Items in a dataset
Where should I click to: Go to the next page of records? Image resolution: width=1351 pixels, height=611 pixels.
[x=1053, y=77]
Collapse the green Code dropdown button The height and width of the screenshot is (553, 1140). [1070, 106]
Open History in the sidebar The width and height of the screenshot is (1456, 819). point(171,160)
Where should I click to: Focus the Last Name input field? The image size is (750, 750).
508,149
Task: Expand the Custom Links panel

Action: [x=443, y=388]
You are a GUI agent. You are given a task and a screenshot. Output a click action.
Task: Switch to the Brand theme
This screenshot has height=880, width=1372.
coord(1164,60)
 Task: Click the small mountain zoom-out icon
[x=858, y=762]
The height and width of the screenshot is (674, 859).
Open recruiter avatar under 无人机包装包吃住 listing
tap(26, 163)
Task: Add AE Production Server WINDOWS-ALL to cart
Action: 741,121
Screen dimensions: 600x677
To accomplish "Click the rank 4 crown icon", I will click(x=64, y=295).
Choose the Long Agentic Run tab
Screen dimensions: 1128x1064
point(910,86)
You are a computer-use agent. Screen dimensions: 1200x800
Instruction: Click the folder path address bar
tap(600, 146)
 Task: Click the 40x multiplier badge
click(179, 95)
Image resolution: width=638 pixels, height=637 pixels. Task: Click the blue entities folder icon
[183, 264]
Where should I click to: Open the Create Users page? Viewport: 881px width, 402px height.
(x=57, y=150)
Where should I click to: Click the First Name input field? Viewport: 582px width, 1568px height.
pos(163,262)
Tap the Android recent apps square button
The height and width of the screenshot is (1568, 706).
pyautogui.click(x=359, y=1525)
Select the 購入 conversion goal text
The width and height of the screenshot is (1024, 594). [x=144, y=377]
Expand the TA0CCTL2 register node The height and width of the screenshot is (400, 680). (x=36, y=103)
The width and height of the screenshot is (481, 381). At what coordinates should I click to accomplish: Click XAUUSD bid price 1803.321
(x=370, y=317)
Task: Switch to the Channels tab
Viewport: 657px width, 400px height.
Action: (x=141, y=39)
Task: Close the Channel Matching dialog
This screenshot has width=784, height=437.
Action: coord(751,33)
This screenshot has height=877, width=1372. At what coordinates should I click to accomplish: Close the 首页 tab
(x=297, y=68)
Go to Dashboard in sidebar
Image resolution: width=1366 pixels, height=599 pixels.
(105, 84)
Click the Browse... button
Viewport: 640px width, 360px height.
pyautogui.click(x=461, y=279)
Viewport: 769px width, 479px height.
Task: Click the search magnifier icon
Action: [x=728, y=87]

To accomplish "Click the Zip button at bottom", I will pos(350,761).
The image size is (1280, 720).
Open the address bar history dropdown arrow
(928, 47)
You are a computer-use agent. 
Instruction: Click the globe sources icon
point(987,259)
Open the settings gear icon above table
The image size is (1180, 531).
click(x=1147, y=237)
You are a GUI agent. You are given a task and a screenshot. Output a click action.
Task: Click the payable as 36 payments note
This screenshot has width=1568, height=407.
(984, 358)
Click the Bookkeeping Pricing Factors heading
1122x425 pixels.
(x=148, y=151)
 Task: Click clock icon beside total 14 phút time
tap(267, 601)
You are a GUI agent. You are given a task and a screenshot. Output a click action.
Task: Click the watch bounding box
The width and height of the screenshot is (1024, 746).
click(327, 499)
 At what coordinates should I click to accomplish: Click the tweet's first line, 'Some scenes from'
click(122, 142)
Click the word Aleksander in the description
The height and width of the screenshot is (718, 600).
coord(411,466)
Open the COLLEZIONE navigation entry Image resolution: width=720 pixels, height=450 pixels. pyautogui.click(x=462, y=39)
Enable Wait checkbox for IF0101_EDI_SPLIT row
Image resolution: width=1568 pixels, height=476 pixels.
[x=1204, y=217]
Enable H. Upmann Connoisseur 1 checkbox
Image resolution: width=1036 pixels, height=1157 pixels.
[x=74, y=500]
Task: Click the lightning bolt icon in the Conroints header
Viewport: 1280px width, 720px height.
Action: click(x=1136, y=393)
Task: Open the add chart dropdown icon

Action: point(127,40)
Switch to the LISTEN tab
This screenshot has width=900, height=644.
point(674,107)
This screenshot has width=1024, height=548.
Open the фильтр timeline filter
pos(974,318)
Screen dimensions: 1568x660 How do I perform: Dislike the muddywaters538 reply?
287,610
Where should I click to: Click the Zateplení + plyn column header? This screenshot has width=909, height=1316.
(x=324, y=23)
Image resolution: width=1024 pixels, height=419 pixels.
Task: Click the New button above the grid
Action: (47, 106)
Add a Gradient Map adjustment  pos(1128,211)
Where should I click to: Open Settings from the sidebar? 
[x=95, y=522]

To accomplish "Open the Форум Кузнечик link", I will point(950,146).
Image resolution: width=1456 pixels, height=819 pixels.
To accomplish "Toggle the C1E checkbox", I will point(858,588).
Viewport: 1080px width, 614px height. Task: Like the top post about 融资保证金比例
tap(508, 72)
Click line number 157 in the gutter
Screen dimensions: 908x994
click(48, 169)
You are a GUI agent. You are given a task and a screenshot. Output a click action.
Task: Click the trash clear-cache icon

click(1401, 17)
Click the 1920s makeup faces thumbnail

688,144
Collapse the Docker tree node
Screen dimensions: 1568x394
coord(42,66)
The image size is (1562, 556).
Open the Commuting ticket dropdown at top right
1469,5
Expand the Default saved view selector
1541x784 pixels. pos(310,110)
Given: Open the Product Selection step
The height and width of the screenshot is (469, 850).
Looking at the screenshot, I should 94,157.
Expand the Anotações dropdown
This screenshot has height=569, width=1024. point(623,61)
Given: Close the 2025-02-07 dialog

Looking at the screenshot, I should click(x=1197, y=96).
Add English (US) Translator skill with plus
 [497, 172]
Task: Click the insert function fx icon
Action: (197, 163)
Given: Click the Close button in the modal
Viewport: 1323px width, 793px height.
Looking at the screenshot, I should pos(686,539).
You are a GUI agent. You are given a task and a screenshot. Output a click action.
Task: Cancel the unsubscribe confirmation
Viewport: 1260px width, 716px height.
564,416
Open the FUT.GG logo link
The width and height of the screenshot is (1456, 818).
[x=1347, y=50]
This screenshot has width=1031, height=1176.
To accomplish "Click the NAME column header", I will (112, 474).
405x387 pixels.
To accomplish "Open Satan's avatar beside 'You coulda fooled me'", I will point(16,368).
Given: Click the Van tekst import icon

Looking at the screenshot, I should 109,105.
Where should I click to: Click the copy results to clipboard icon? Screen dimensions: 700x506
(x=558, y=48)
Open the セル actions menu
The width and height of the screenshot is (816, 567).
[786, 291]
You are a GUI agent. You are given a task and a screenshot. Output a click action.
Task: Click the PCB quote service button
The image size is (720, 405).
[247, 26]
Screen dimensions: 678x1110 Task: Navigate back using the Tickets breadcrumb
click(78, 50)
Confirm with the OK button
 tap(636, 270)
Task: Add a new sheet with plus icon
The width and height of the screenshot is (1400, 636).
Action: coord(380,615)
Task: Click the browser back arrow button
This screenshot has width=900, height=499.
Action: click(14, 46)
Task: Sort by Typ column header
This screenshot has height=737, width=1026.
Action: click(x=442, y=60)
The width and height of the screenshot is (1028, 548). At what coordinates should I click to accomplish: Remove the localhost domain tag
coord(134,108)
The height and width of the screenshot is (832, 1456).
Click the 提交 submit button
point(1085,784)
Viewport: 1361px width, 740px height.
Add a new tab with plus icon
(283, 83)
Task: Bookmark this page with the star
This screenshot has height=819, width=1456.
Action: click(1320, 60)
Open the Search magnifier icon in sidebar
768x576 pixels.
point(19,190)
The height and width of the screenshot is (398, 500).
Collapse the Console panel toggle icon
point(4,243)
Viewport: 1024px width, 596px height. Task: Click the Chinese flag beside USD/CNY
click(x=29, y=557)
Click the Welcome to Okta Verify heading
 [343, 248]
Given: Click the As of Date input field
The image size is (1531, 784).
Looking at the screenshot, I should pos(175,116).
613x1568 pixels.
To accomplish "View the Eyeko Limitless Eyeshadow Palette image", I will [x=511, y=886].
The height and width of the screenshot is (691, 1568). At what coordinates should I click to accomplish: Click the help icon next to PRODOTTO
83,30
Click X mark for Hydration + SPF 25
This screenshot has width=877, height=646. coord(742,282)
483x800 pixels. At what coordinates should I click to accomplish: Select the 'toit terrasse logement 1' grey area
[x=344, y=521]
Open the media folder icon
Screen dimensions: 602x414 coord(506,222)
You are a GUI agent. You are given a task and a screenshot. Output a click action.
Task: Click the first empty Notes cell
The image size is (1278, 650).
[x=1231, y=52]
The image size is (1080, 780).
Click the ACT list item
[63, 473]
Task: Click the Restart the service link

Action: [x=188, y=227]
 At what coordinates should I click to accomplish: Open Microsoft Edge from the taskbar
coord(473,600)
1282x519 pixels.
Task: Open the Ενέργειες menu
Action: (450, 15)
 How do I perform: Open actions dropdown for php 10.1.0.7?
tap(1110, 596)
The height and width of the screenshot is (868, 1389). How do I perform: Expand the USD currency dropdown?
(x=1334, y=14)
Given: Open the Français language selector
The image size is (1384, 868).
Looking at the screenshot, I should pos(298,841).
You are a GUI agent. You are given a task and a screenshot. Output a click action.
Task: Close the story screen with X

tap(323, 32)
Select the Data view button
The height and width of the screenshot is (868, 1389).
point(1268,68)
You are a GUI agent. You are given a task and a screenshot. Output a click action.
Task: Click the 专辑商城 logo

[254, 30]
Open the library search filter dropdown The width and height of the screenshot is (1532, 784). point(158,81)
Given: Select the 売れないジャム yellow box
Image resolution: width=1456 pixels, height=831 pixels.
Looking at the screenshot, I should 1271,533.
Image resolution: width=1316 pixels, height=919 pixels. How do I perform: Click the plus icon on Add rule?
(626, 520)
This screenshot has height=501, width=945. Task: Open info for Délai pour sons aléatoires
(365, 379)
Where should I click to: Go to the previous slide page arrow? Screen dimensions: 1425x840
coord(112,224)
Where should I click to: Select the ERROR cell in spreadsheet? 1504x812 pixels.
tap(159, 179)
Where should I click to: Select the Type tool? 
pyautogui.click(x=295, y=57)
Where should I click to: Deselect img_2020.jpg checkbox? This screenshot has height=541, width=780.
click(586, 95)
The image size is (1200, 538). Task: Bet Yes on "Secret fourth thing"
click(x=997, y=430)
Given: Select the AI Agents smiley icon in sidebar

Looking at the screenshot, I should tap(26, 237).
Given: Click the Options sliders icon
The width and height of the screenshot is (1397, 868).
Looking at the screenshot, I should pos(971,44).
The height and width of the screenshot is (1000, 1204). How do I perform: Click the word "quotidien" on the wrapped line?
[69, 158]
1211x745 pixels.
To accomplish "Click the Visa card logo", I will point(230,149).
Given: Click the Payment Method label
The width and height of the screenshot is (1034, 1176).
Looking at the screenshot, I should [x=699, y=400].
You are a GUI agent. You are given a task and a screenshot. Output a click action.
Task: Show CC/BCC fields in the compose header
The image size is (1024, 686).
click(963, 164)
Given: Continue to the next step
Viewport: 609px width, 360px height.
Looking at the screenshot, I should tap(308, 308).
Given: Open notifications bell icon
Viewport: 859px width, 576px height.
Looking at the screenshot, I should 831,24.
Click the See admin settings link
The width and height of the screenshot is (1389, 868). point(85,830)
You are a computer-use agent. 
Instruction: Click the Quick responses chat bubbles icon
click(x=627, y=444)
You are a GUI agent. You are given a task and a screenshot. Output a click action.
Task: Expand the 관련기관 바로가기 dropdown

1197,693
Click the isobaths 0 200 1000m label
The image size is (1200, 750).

SET TASK => Write out the items word for word, from the very start through the line containing "Action: (x=141, y=39)", including that line.

THE REPLY =>
Where should I click to: Go to the next page of records? Image resolution: width=1351 pixels, height=611 pixels.
[x=1053, y=77]
Collapse the green Code dropdown button The height and width of the screenshot is (553, 1140). [1070, 106]
Open History in the sidebar The width and height of the screenshot is (1456, 819). point(171,160)
Where should I click to: Focus the Last Name input field? The image size is (750, 750).
508,149
Task: Expand the Custom Links panel

Action: [x=443, y=388]
You are a GUI agent. You are given a task and a screenshot. Output a click action.
Task: Switch to the Brand theme
This screenshot has height=880, width=1372.
coord(1164,60)
 Task: Click the small mountain zoom-out icon
[x=858, y=762]
The height and width of the screenshot is (674, 859).
Open recruiter avatar under 无人机包装包吃住 listing
tap(26, 163)
Task: Add AE Production Server WINDOWS-ALL to cart
Action: 741,121
Screen dimensions: 600x677
To accomplish "Click the rank 4 crown icon", I will click(x=64, y=295).
Choose the Long Agentic Run tab
Screen dimensions: 1128x1064
point(910,86)
You are a computer-use agent. Screen dimensions: 1200x800
Instruction: Click the folder path address bar
tap(600, 146)
 Task: Click the 40x multiplier badge
click(179, 95)
Image resolution: width=638 pixels, height=637 pixels. Task: Click the blue entities folder icon
[183, 264]
Where should I click to: Open the Create Users page? Viewport: 881px width, 402px height.
(x=57, y=150)
Where should I click to: Click the First Name input field? Viewport: 582px width, 1568px height.
pos(163,262)
Tap the Android recent apps square button
The height and width of the screenshot is (1568, 706).
pyautogui.click(x=359, y=1525)
Select the 購入 conversion goal text
The width and height of the screenshot is (1024, 594). [x=144, y=377]
Expand the TA0CCTL2 register node The height and width of the screenshot is (400, 680). (x=36, y=103)
The width and height of the screenshot is (481, 381). At what coordinates should I click to accomplish: Click XAUUSD bid price 1803.321
(x=370, y=317)
Task: Switch to the Channels tab
Viewport: 657px width, 400px height.
Action: (x=141, y=39)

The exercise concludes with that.